**What the task asks**. Could you count the lines in the entries beneath that hold the word "indicator"? Respond with the number alone.

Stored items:
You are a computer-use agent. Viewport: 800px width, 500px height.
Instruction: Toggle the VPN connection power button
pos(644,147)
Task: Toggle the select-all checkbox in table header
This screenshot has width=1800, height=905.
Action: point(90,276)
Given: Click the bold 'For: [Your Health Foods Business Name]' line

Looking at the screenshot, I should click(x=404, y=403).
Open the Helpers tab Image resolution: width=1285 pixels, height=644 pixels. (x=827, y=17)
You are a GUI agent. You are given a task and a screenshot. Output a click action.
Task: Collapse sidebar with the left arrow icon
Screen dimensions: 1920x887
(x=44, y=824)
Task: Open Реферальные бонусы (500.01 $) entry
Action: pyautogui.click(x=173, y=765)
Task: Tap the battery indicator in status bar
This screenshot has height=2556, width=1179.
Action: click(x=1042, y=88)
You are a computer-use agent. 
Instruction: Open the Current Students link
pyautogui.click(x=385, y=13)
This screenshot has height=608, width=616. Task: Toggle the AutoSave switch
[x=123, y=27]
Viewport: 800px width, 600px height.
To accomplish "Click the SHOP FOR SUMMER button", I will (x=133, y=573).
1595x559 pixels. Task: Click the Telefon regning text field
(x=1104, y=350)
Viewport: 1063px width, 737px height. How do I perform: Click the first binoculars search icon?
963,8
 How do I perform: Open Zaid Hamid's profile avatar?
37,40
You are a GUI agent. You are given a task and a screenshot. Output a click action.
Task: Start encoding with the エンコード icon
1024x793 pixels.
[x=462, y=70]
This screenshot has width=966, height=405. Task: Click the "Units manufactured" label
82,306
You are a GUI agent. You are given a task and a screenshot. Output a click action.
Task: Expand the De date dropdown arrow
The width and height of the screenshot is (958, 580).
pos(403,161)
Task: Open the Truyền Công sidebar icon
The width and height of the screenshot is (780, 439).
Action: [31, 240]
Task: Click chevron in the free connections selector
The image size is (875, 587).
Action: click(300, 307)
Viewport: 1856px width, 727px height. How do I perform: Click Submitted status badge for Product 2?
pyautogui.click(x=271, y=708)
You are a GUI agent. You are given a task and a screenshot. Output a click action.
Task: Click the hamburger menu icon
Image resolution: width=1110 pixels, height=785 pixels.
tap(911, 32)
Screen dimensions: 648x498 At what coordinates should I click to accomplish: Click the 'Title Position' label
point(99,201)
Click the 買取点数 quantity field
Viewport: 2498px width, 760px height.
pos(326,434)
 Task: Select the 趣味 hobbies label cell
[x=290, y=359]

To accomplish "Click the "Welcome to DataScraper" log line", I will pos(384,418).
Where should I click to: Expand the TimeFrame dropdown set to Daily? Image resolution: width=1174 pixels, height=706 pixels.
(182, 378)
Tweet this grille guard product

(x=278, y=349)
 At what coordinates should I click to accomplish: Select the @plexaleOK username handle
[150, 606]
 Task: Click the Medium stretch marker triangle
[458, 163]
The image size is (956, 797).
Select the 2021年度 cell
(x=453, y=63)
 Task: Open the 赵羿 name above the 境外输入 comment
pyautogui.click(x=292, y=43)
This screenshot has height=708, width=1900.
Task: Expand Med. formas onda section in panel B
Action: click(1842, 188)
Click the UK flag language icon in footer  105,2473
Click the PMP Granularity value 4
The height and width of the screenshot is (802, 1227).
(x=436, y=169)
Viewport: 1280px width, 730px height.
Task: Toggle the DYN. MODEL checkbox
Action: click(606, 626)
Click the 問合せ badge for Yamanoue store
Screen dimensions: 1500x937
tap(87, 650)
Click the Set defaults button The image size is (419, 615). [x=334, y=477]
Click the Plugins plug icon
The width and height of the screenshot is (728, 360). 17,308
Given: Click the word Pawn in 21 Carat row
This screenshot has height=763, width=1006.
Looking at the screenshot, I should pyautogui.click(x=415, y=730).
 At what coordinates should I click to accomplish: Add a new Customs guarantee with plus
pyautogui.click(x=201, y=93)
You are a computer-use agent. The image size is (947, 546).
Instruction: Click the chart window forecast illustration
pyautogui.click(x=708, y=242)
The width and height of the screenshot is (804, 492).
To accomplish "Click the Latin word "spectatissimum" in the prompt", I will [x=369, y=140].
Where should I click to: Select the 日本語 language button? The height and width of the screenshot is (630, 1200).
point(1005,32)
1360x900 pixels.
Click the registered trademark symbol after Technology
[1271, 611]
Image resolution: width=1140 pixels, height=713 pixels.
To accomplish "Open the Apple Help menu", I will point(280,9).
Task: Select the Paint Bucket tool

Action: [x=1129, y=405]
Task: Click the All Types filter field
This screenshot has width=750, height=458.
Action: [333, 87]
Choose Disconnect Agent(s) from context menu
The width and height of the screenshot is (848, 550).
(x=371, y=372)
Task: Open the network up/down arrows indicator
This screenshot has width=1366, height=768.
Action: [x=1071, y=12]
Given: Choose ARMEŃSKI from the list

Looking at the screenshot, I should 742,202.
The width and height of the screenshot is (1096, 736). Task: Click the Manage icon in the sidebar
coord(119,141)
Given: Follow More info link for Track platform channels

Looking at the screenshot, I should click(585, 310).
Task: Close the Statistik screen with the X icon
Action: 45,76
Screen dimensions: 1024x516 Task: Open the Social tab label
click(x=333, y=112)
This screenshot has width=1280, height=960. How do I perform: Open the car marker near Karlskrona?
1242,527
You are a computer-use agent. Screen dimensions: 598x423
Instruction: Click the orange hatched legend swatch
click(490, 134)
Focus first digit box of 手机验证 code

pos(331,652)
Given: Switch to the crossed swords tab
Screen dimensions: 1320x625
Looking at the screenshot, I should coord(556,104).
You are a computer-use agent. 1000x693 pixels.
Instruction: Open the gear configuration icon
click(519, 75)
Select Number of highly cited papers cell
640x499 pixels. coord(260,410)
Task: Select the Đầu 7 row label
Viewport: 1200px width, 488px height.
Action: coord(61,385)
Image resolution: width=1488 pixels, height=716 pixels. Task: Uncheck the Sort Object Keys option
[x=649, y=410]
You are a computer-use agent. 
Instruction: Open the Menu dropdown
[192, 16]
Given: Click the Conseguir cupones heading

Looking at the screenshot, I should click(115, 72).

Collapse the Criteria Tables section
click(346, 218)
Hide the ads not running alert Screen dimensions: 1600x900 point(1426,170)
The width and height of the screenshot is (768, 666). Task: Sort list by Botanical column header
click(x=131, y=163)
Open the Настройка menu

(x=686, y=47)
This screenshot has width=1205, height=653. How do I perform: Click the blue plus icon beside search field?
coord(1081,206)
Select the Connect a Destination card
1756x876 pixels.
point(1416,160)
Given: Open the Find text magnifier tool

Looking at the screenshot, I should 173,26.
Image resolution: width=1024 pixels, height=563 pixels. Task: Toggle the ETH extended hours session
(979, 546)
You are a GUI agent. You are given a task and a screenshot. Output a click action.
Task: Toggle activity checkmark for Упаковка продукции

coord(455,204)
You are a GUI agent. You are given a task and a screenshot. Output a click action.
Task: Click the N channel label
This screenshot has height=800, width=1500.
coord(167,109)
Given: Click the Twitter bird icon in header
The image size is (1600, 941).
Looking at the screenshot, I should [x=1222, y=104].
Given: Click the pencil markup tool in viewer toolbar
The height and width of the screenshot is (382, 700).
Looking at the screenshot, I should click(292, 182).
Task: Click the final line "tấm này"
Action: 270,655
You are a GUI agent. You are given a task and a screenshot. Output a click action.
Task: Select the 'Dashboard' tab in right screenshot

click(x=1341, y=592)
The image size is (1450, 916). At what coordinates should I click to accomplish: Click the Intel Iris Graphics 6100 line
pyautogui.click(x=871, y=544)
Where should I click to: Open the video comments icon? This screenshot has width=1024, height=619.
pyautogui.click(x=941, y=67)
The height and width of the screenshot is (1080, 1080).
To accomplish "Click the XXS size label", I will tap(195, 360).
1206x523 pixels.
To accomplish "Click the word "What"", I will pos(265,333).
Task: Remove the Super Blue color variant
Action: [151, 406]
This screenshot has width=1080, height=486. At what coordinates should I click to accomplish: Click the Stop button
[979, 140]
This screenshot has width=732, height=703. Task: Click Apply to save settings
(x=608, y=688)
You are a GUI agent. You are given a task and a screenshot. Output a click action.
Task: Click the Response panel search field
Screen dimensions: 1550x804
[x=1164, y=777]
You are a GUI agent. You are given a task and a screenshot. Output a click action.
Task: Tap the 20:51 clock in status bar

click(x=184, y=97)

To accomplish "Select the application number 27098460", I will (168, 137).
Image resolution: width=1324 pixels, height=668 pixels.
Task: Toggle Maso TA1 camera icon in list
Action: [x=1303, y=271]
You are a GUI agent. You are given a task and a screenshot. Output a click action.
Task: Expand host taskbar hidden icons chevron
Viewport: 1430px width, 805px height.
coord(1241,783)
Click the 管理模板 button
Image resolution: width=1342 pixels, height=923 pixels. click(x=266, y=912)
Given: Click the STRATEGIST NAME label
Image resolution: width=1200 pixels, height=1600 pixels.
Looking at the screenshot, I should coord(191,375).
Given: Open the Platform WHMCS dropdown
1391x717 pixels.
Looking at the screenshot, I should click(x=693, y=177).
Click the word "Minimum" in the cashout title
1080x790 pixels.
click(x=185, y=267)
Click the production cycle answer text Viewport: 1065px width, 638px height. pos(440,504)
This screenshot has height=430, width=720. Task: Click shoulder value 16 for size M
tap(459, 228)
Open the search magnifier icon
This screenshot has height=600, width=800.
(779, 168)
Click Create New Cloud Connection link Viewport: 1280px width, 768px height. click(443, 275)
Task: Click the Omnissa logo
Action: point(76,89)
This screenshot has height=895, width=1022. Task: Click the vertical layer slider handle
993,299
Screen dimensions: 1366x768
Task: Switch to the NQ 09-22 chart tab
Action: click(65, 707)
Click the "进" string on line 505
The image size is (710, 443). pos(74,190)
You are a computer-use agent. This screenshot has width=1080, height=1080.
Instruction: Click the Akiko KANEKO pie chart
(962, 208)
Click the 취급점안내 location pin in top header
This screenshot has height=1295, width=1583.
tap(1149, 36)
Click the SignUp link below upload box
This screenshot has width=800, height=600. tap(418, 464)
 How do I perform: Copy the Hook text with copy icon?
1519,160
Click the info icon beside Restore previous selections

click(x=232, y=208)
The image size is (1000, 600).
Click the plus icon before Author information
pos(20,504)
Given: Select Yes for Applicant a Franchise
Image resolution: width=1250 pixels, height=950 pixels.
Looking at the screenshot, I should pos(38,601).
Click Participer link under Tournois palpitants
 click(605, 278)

**Output for this exercise**. 2